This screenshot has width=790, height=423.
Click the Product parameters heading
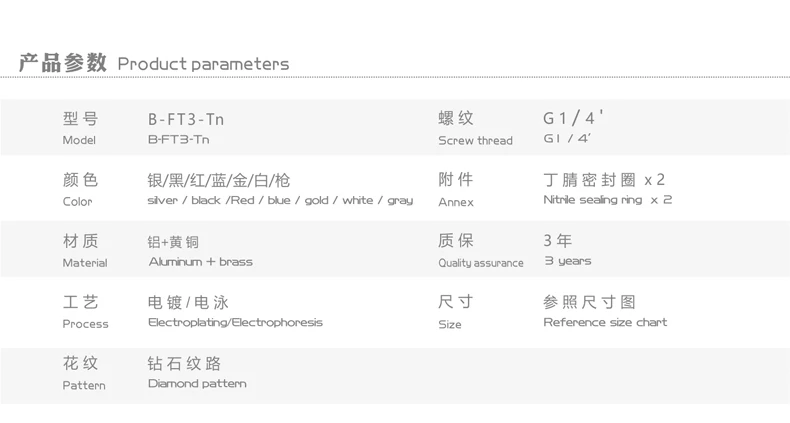[x=203, y=64]
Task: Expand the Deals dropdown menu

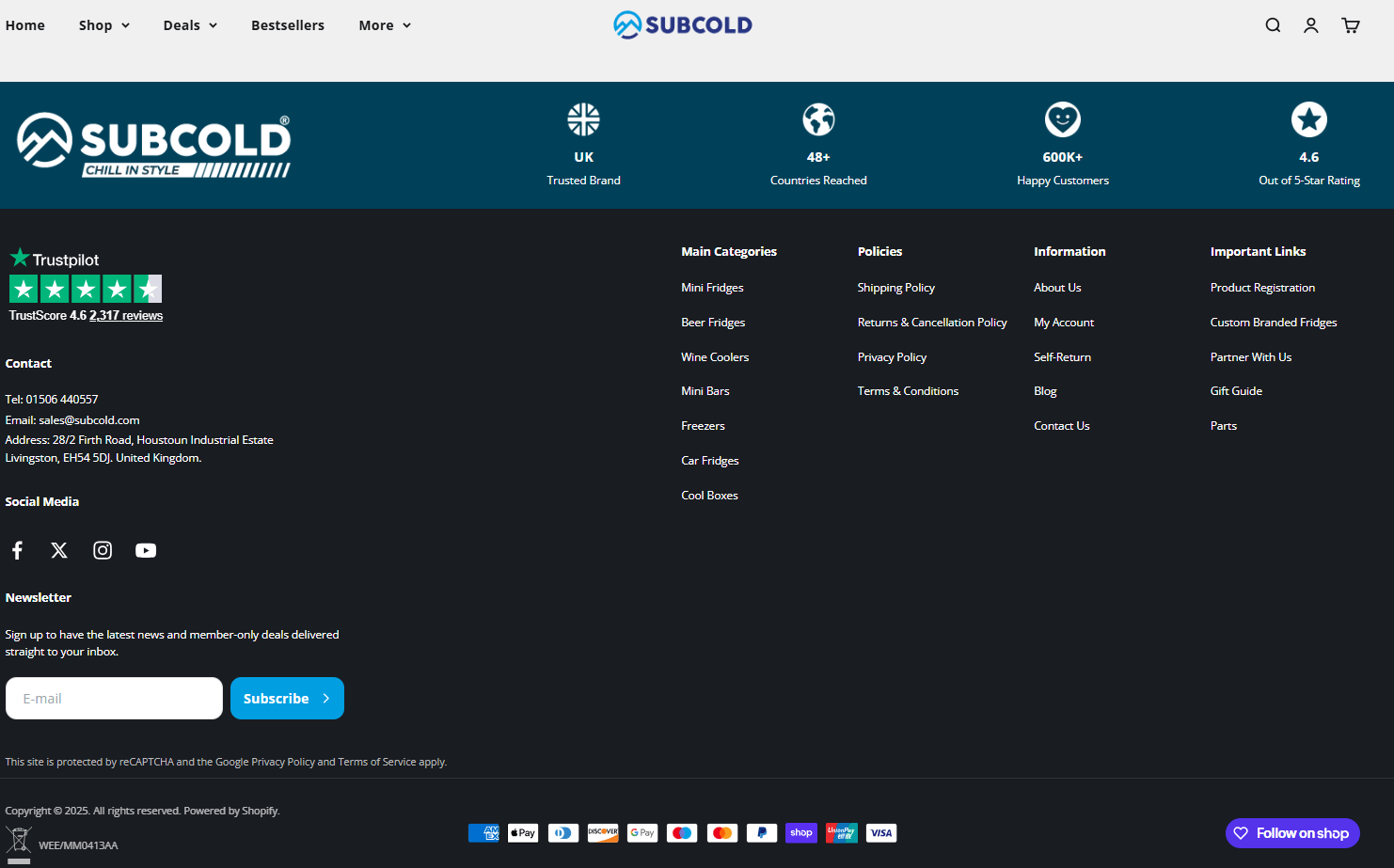Action: [x=189, y=25]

-- -- --

■ Exercise directions ■
Output all the entries exactly, minus any pictures.

■ Written response ■
This screenshot has width=790, height=423.
Click the Product parameters heading
[x=203, y=64]
Task: Expand the Deals dropdown menu

Action: [x=189, y=25]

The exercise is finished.